***** DATA
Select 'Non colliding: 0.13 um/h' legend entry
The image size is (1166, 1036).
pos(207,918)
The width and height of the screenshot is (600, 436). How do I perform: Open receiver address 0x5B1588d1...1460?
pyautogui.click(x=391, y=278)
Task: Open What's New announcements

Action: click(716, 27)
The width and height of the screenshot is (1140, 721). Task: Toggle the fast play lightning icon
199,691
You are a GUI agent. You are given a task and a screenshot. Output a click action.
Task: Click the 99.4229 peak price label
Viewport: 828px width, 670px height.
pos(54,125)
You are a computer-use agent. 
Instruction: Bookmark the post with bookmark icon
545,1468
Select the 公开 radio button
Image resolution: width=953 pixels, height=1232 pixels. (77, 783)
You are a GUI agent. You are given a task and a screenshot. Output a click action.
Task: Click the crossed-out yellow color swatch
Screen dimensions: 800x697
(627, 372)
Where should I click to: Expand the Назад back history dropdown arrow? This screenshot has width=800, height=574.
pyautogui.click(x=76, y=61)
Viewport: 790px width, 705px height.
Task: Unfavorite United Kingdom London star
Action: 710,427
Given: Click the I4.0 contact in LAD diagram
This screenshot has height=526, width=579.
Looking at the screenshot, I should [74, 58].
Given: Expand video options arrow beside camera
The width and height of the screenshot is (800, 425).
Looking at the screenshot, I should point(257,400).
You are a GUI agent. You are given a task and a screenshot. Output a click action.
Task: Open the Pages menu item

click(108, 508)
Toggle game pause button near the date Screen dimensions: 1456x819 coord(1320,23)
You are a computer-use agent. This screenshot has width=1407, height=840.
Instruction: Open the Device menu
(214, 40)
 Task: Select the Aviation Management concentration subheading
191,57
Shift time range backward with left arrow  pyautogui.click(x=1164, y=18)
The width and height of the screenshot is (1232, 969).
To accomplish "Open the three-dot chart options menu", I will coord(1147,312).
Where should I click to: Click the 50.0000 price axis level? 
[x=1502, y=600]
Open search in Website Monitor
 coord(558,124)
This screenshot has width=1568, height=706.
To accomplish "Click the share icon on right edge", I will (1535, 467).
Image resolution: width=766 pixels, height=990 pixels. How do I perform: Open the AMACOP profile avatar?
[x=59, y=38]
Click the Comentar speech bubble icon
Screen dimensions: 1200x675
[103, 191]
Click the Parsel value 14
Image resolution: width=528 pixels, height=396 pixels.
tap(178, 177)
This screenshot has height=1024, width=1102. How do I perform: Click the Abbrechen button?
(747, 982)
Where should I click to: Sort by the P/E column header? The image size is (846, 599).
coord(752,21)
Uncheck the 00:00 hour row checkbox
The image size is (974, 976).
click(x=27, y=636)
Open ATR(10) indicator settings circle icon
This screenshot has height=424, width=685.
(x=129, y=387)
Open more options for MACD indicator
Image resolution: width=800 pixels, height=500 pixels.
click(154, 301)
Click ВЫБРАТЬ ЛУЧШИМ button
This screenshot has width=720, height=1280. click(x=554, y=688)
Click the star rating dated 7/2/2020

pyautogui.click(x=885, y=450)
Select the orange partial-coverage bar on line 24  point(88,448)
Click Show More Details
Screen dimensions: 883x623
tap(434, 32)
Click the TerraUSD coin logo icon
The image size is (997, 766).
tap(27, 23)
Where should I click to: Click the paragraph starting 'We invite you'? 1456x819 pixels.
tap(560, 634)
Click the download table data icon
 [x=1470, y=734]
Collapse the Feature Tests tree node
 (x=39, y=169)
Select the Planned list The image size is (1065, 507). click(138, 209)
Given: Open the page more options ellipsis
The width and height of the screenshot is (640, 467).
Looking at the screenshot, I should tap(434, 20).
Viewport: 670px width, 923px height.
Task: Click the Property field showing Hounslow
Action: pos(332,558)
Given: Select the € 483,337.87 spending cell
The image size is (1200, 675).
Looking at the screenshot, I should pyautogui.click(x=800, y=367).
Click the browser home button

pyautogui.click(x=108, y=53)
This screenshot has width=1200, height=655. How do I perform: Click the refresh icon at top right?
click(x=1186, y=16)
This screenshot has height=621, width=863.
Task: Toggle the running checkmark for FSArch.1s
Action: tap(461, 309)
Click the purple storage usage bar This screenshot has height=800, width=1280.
**********
WHAT YOU ARE ASKED TO DO: Output the data in full, exactly as it stands.

TASK OUTPUT:
Select 'Non colliding: 0.13 um/h' legend entry
The image size is (1166, 1036).
pos(207,918)
The width and height of the screenshot is (600, 436). How do I perform: Open receiver address 0x5B1588d1...1460?
pyautogui.click(x=391, y=278)
Task: Open What's New announcements

Action: click(716, 27)
The width and height of the screenshot is (1140, 721). Task: Toggle the fast play lightning icon
199,691
You are a GUI agent. You are given a task and a screenshot. Output a click action.
Task: Click the 99.4229 peak price label
Viewport: 828px width, 670px height.
pos(54,125)
You are a computer-use agent. 
Instruction: Bookmark the post with bookmark icon
545,1468
Select the 公开 radio button
Image resolution: width=953 pixels, height=1232 pixels. (77, 783)
You are a GUI agent. You are given a task and a screenshot. Output a click action.
Task: Click the crossed-out yellow color swatch
Screen dimensions: 800x697
(627, 372)
Where should I click to: Expand the Назад back history dropdown arrow? This screenshot has width=800, height=574.
pyautogui.click(x=76, y=61)
Viewport: 790px width, 705px height.
Task: Unfavorite United Kingdom London star
Action: 710,427
Given: Click the I4.0 contact in LAD diagram
This screenshot has height=526, width=579.
Looking at the screenshot, I should [74, 58].
Given: Expand video options arrow beside camera
The width and height of the screenshot is (800, 425).
Looking at the screenshot, I should point(257,400).
You are a GUI agent. You are given a task and a screenshot. Output a click action.
Task: Open the Pages menu item

click(108, 508)
Toggle game pause button near the date Screen dimensions: 1456x819 coord(1320,23)
You are a computer-use agent. This screenshot has width=1407, height=840.
Instruction: Open the Device menu
(214, 40)
 Task: Select the Aviation Management concentration subheading
191,57
Shift time range backward with left arrow  pyautogui.click(x=1164, y=18)
The width and height of the screenshot is (1232, 969).
To accomplish "Open the three-dot chart options menu", I will coord(1147,312).
Where should I click to: Click the 50.0000 price axis level? 
[x=1502, y=600]
Open search in Website Monitor
 coord(558,124)
This screenshot has width=1568, height=706.
To accomplish "Click the share icon on right edge", I will (1535, 467).
Image resolution: width=766 pixels, height=990 pixels. How do I perform: Open the AMACOP profile avatar?
[x=59, y=38]
Click the Comentar speech bubble icon
Screen dimensions: 1200x675
[103, 191]
Click the Parsel value 14
Image resolution: width=528 pixels, height=396 pixels.
tap(178, 177)
This screenshot has height=1024, width=1102. How do I perform: Click the Abbrechen button?
(747, 982)
Where should I click to: Sort by the P/E column header? The image size is (846, 599).
coord(752,21)
Uncheck the 00:00 hour row checkbox
The image size is (974, 976).
click(x=27, y=636)
Open ATR(10) indicator settings circle icon
This screenshot has height=424, width=685.
(x=129, y=387)
Open more options for MACD indicator
Image resolution: width=800 pixels, height=500 pixels.
click(154, 301)
Click ВЫБРАТЬ ЛУЧШИМ button
This screenshot has width=720, height=1280. click(x=554, y=688)
Click the star rating dated 7/2/2020

pyautogui.click(x=885, y=450)
Select the orange partial-coverage bar on line 24  point(88,448)
Click Show More Details
Screen dimensions: 883x623
tap(434, 32)
Click the TerraUSD coin logo icon
The image size is (997, 766).
tap(27, 23)
Where should I click to: Click the paragraph starting 'We invite you'? 1456x819 pixels.
tap(560, 634)
Click the download table data icon
 [x=1470, y=734]
Collapse the Feature Tests tree node
 (x=39, y=169)
Select the Planned list The image size is (1065, 507). click(138, 209)
Given: Open the page more options ellipsis
The width and height of the screenshot is (640, 467).
Looking at the screenshot, I should tap(434, 20).
Viewport: 670px width, 923px height.
Task: Click the Property field showing Hounslow
Action: pos(332,558)
Given: Select the € 483,337.87 spending cell
The image size is (1200, 675).
Looking at the screenshot, I should pyautogui.click(x=800, y=367).
Click the browser home button

pyautogui.click(x=108, y=53)
This screenshot has width=1200, height=655. How do I perform: Click the refresh icon at top right?
click(x=1186, y=16)
This screenshot has height=621, width=863.
Task: Toggle the running checkmark for FSArch.1s
Action: tap(461, 309)
Click the purple storage usage bar This screenshot has height=800, width=1280.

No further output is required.